══ Provided data ══
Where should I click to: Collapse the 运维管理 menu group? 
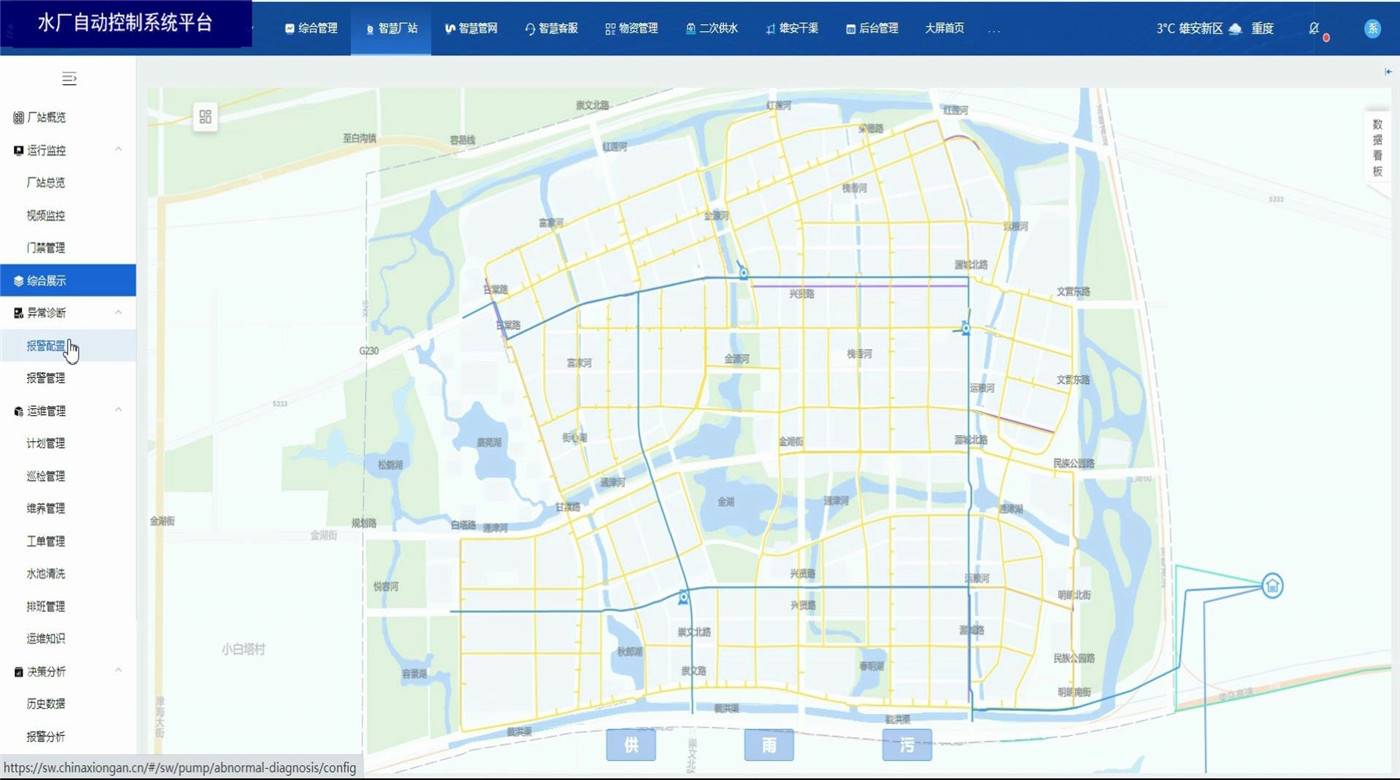point(118,410)
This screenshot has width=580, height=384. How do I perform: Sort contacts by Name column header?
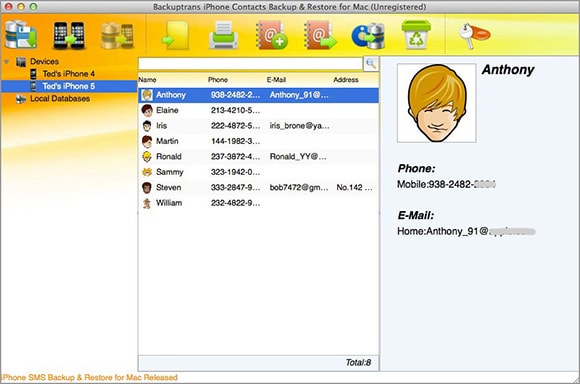coord(147,80)
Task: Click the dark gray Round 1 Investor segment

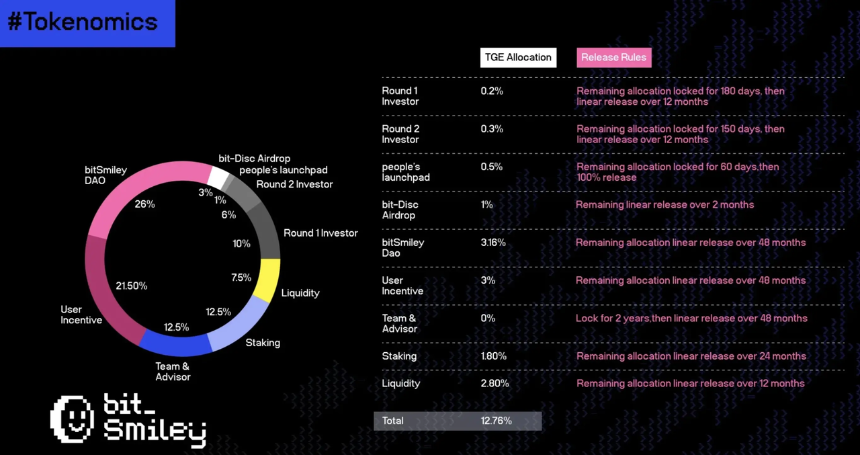Action: pos(265,233)
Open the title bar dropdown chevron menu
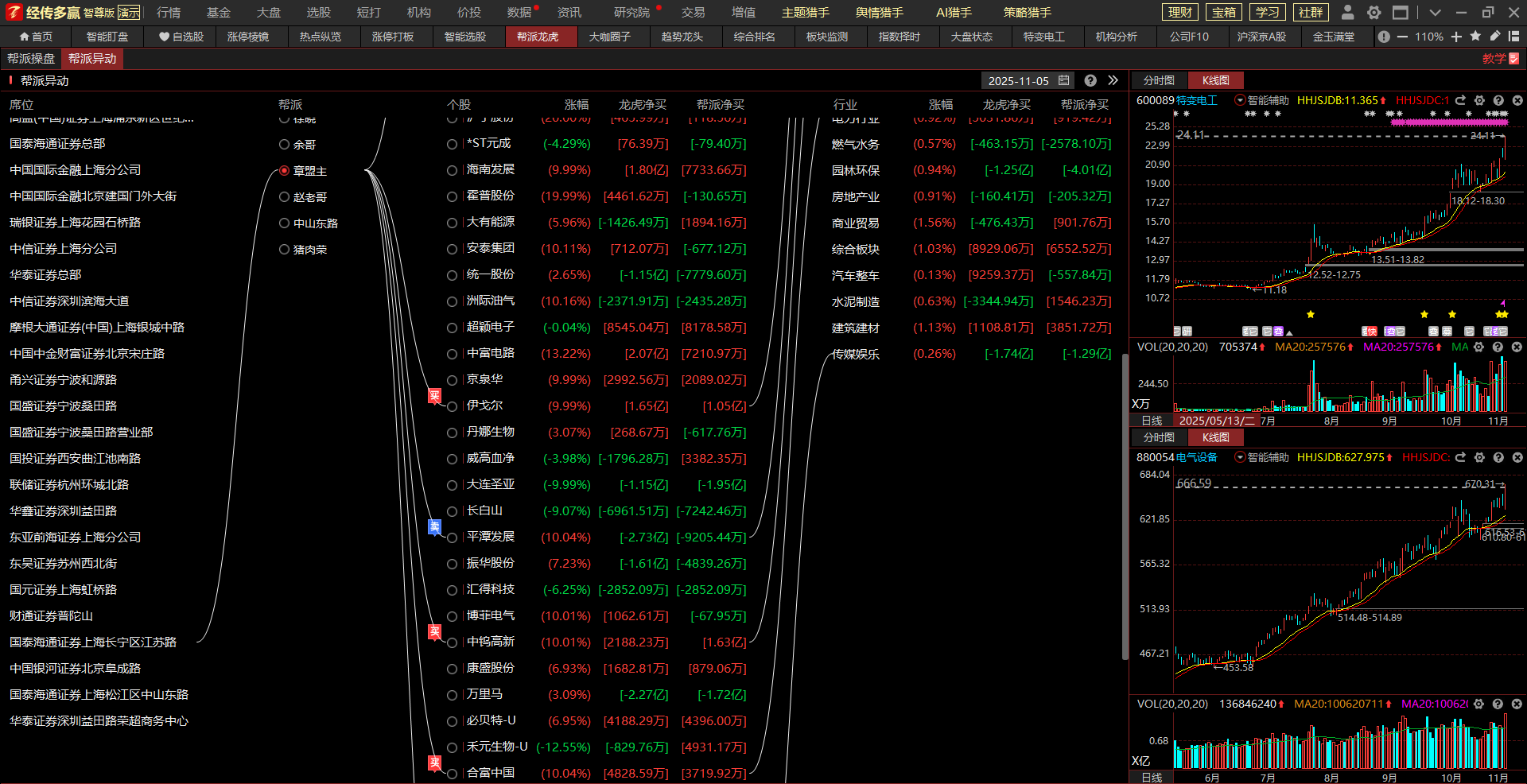1527x784 pixels. [x=1435, y=13]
═══
### What is being asked
Begin with the line containing "This screenshot has", stop at the last line of the records above, and copy every line in between exactly, both ends included, with no pictures.

### Final answer
This screenshot has width=580, height=384. How do I perform: Sort contacts by Name column header?
coord(147,80)
Task: Click the dark gray Round 1 Investor segment

Action: pos(265,233)
Open the title bar dropdown chevron menu
1527x784 pixels. [x=1435, y=13]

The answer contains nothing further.